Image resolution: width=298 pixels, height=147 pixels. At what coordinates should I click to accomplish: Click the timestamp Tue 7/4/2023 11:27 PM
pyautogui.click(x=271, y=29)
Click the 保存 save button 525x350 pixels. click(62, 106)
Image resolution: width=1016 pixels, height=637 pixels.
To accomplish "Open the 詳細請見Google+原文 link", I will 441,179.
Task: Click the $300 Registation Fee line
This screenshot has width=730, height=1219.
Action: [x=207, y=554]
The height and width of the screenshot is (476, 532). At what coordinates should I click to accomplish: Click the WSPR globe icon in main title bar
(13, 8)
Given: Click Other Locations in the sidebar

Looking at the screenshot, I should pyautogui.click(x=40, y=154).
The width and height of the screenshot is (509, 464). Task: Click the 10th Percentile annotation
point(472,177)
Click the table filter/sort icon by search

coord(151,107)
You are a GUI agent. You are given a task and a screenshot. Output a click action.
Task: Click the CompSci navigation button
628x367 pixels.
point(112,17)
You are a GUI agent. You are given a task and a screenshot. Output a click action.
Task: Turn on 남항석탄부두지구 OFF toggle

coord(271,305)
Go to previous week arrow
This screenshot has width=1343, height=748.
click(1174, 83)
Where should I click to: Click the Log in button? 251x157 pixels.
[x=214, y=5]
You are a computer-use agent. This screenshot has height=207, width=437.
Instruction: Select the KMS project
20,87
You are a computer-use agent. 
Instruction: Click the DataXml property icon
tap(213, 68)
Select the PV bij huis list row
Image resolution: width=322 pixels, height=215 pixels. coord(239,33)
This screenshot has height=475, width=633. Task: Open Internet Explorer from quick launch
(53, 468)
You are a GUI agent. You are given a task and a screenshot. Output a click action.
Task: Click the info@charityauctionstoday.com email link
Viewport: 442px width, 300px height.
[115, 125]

++++++++++++++++++++

**To do:** Begin at the line that has "You are a computer-use agent. This" and go through the end of the items. Rewrite those lines with "Instruction" swapped for "Command" and nothing else changed.

**Written response:**
You are a computer-use agent. This screenshot has height=207, width=437.
Command: Select the KMS project
20,87
You are a computer-use agent. 
Command: Click the DataXml property icon
tap(213, 68)
Select the PV bij huis list row
Image resolution: width=322 pixels, height=215 pixels. coord(239,33)
This screenshot has height=475, width=633. Task: Open Internet Explorer from quick launch
(53, 468)
You are a GUI agent. You are given a task and a screenshot. Output a click action.
Task: Click the info@charityauctionstoday.com email link
Viewport: 442px width, 300px height.
[115, 125]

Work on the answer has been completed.